Quant à la fameuse "réserve parlementaire", elle sera supprimée, pour éviter toute "dérive clientéliste", et remplacée par un "fonds d'action pour les territoires et les projets d'intérêt général".

Pour toute atteinte à la probité (en matière fiscale notamment), de la part de ministres ou parlementaires, les juges pourront prononcer une peine d'éligibilité de 10 ans s'il y a eu une condamnation pénale.

Création d'une "banque de la démocratie"

Enfin, une dernière partie vise à refondre les règles sur le financement des partis politiques.

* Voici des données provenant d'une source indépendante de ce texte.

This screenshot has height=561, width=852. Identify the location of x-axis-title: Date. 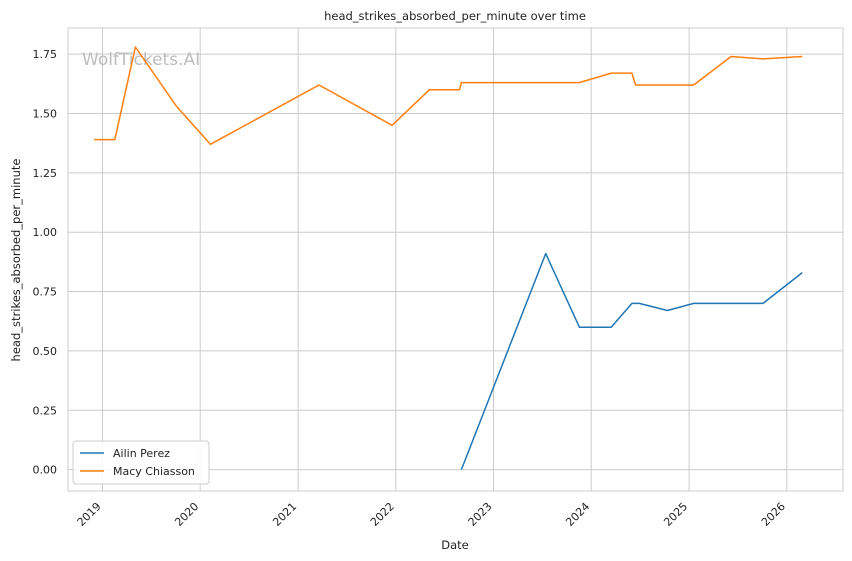
(455, 545).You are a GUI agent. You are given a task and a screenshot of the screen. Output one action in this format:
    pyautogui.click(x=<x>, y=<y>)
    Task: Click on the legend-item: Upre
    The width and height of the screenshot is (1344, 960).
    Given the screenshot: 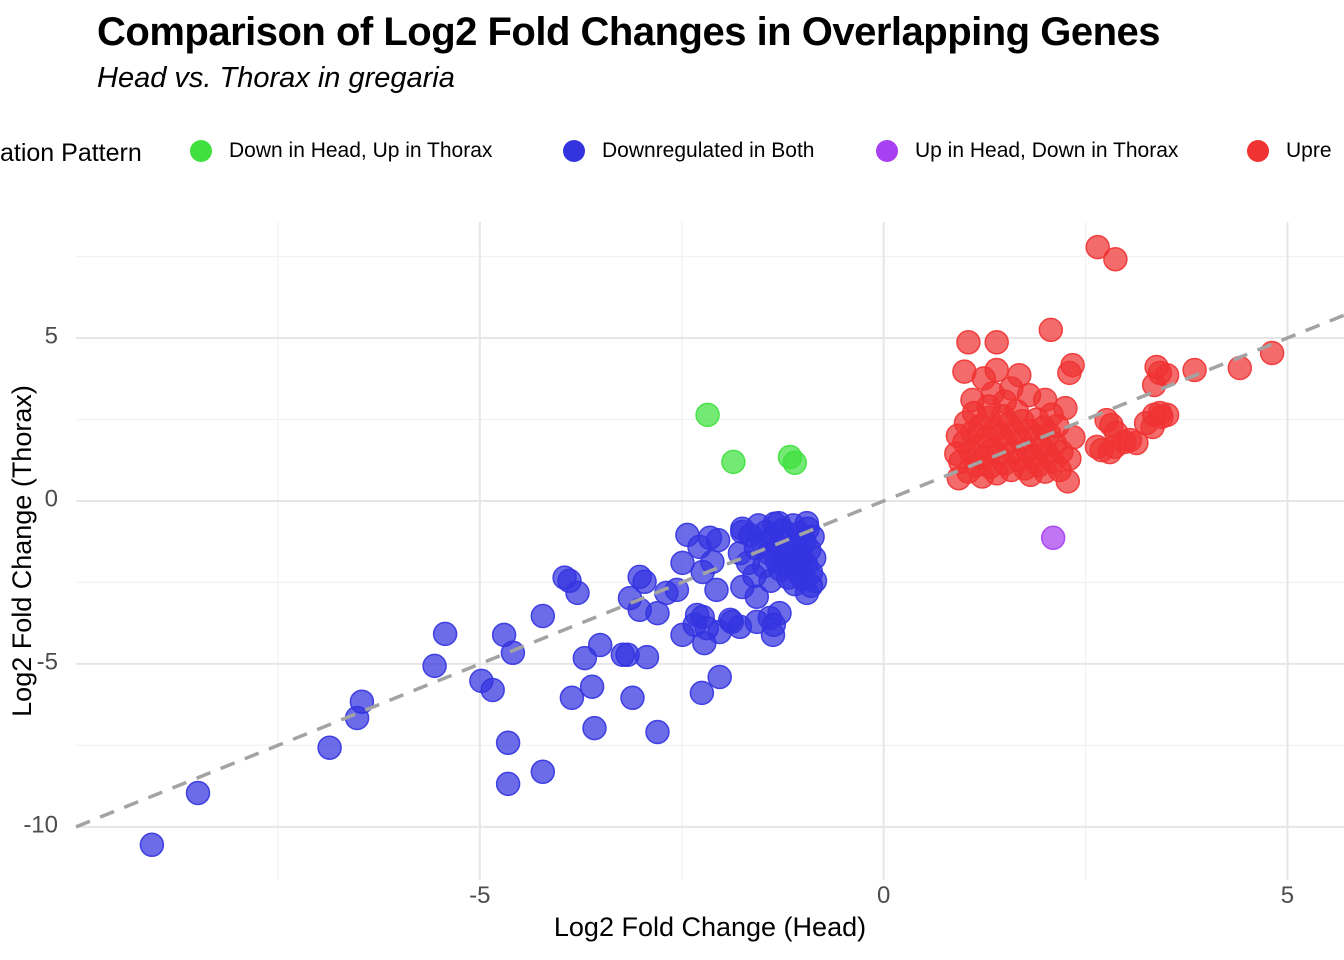 What is the action you would take?
    pyautogui.click(x=1290, y=151)
    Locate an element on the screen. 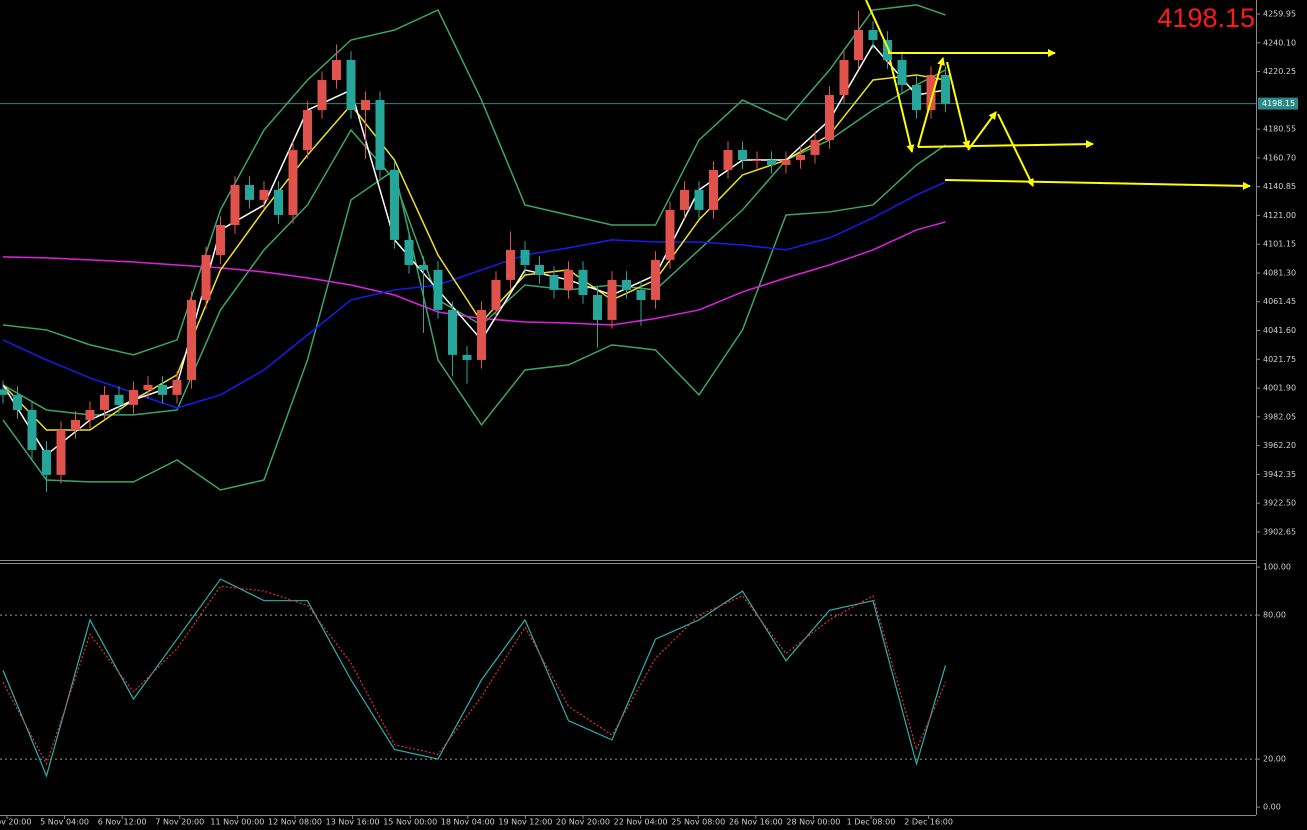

La mesure phare annoncée par François Bayrou, concerne la création dune "banque de la démocratie" adossée à la Caisse des dépôts et consignation. François Bayrou veut en effet en finir avec la "dépendance" des partis politiques face aux banques qui ont le pouvoir de refuser des prêts à l'aube d'une campagne électorale par exemple. Des agissements souvent dénoncés par Marine Le Pen qui s'est plainte que les banques rechignent à prêter au Front National. Le MoDem De François Bayrou a été aussi confronté au même problème. Cette nouvelle banque aura donc vocation à  "financer la vie publique en recherchant, pour les formations politiques habilitées, le meilleur moyen de financer leurs actions et leurs campagnes électorales", selon François Bayrou. Ces moyens pourront prendre la forme de prêts classiques mais aussi  de mécanismes assurantiels ou d'autorisations de cautions permettant aux partis politiques d'emprunter. D'une façon générale, les prêts par des personnes morales autres que les banques seront interdits.

Par ailleurs, La Commission nationale des comptes de campagne aura également accès aux prêts consentis par des personnes physiques auprès des partis politiques, notamment pour contrôler leur remboursement et ainsi éviter le contournement des règles sur le plafonnement des dons.

Enfin, la certification par la Cour des comptes des comptes des partis politiques qui bénéficient de financements publics sera à l'avenir obligatoire.

François Bayrou souhaite maintenant qu'un large débat public s'engage sur ces mesures afin, éventuellement, de faire évoluer les dispositions proposées.